An annual gay and lesbian wedding expo in West Hollywood, Calif., took on greater meaning due to the same-sex wedding spree going on in San Francisco. Carly Foster, 29, of Agoura Hills, married Caprice Fowler in San Francisco on February 15, but she was among the estimated 2,000 people who attended the expo Sunday because the couple plan to renew their vows. "I hope the state will back our marriage," Foster said. "If they don't, it will send a message that we don't mean anything."
San Francisco continues to issue same-sex marriage licenses despite protests from conservative groups and Gov. Arnold Schwarzenegger, who has directed state attorney general Bill Lockyer to take action and stop the marriages. Ignoring the legal fight for the time being, couples blissfully strolled an exhibition room at the Wyndham Bel Age hotel checking out various vendors. There were cake designers, travel agents, and florists mixed in with attorneys and nondenominational ministers who preside over civil union ceremonies or gay commitment ceremonies.
Organizers Desiree V. Hargrave and her partner, Kimberley Sikes, said they set up the expo to give gay couples a venue to shop for their wedding. Many wedding expos cater to heterosexual couples and sometimes turn away same-sex couples, Hargrave said. "Couples do want to get married and they need to find businesses that can help them out," Sikes said.
For some gay couples, traveling to San Francisco to be legally married wasn't a priority. Jack Tobey, 51, and his partner, Marty Robinson, 42, of Corona planned to have a commitment ceremony in October. "We're not going to challenge the legality of it," said Tobey, who browsed for cakes, rings, and other accessories for his wedding. "We support the couples who are doing it, but getting married [in San Francisco] won't make a difference for us," he said.
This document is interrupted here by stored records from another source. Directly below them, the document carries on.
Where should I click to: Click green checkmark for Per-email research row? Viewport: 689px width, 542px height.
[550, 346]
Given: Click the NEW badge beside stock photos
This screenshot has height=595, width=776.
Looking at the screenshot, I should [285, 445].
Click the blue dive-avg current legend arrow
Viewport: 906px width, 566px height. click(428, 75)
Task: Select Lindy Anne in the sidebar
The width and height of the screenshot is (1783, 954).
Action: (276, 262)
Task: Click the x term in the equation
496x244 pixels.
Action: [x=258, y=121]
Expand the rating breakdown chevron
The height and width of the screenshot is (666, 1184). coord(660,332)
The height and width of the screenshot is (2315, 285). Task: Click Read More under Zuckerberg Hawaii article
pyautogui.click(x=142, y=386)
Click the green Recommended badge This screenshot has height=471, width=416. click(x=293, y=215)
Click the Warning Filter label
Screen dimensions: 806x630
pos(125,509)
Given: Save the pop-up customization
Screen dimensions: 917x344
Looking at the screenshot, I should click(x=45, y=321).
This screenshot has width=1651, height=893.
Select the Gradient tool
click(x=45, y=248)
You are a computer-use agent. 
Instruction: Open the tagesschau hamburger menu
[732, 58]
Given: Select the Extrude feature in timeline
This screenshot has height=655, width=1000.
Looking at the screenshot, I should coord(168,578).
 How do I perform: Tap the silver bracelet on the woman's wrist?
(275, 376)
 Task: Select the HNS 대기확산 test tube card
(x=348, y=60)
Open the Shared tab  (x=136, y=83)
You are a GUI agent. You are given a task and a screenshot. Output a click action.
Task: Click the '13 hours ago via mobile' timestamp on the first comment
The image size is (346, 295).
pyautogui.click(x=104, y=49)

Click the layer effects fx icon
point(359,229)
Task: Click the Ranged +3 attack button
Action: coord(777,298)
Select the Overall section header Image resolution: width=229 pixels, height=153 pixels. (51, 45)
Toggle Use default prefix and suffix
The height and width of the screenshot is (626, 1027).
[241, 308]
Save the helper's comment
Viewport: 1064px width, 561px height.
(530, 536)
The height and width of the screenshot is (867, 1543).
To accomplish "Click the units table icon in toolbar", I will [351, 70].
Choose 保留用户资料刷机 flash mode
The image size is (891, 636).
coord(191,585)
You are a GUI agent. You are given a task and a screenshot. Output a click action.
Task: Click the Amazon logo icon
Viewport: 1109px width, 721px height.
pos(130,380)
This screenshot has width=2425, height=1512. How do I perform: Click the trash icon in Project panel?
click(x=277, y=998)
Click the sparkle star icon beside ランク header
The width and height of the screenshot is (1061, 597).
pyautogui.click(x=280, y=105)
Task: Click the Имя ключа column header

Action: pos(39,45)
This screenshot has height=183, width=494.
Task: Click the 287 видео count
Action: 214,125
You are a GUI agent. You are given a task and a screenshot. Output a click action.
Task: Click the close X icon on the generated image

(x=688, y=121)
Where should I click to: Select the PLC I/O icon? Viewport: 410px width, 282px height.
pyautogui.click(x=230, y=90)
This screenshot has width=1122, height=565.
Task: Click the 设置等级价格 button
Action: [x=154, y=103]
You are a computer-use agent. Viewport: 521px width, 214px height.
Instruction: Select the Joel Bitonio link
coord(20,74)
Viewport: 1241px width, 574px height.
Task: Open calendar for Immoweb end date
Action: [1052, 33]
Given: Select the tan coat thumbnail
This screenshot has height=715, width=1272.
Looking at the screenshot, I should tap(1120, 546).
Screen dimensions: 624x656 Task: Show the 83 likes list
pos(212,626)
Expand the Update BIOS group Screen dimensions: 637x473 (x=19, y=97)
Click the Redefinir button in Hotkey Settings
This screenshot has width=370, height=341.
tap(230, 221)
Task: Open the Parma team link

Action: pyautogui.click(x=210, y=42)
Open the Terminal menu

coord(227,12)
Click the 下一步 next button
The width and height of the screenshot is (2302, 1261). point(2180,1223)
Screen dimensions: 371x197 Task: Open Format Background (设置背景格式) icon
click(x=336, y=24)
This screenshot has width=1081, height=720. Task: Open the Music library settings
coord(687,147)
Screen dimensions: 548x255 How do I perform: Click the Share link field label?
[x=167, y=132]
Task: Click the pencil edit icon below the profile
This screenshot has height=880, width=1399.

Some straight couples said they were disappointed with what they called Schwarzenegger's shortsightedness on gay marriages, an issue they feel could benefit California. "If gay couples are married, they have to file for a higher tax rate," said E.J. Campfield, a marriage commissioner who oversees about 75 commitment ceremonies a year. "That could help solve our budget problems here in the state."